→ **WHAT TO WORK ON**
Write out every line from the one containing "Given: Open 详情 details for 太史慈" down to the one containing "Action: (37, 87)", keeping each line as it appears in the records.

→ **RECORD SET**

---------------

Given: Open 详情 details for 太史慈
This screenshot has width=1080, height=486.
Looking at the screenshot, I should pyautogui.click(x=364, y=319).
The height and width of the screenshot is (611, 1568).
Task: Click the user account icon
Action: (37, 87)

---------------

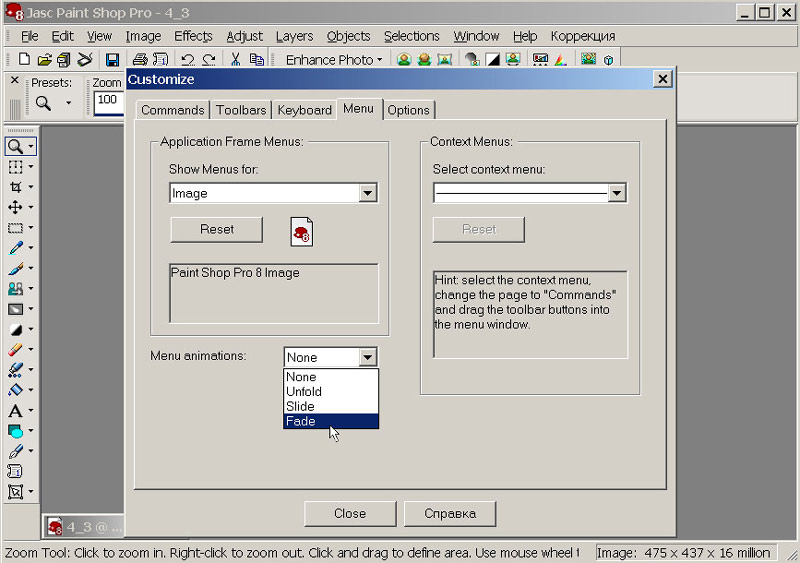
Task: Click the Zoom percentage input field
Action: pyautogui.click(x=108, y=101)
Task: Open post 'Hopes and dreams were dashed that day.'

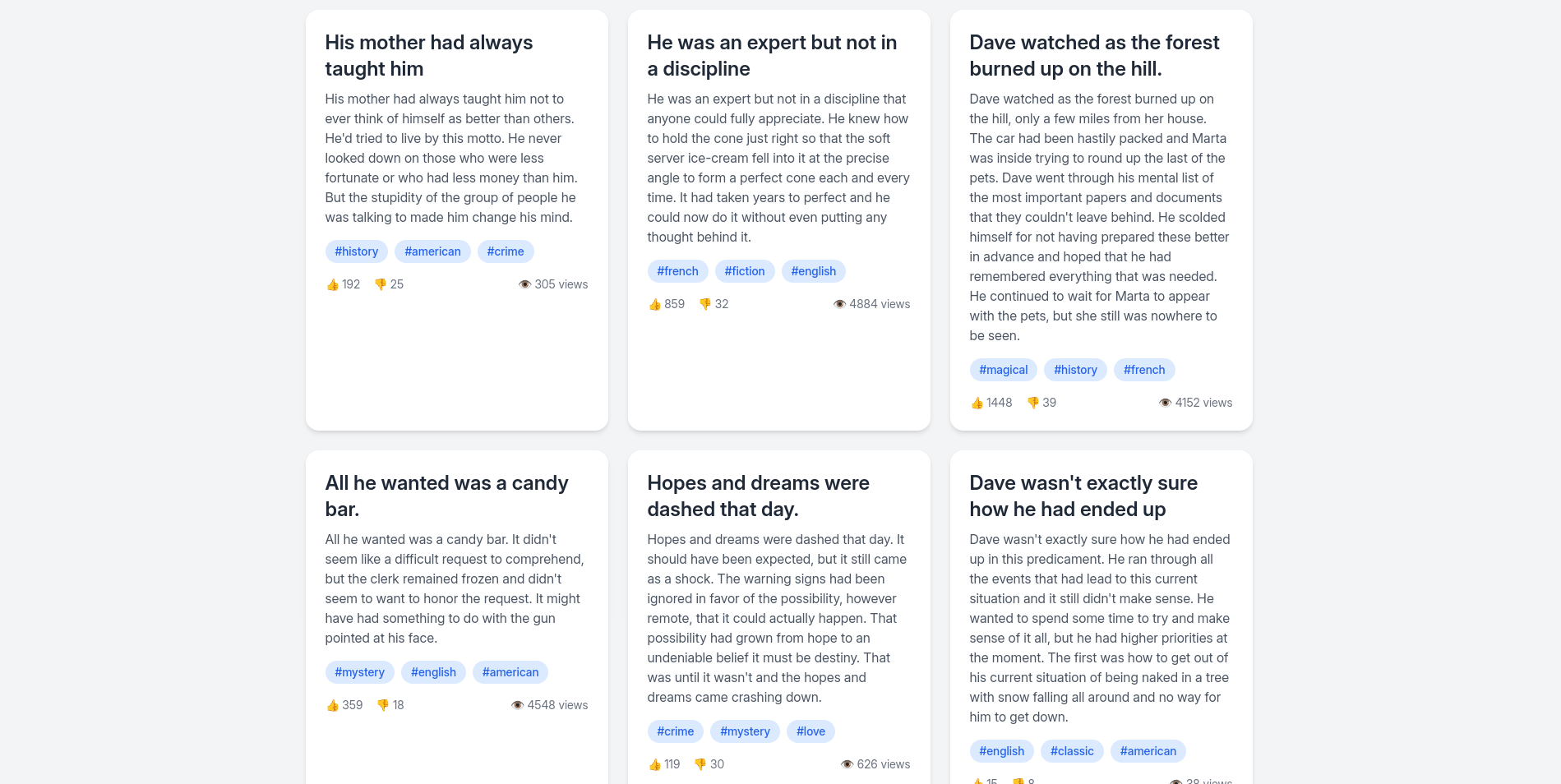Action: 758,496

---------------

→ **COMPLETE RESPONSE**
Given: Open 详情 details for 太史慈
This screenshot has width=1080, height=486.
Looking at the screenshot, I should pyautogui.click(x=364, y=319).
The height and width of the screenshot is (611, 1568).
Task: Click the user account icon
Action: (37, 87)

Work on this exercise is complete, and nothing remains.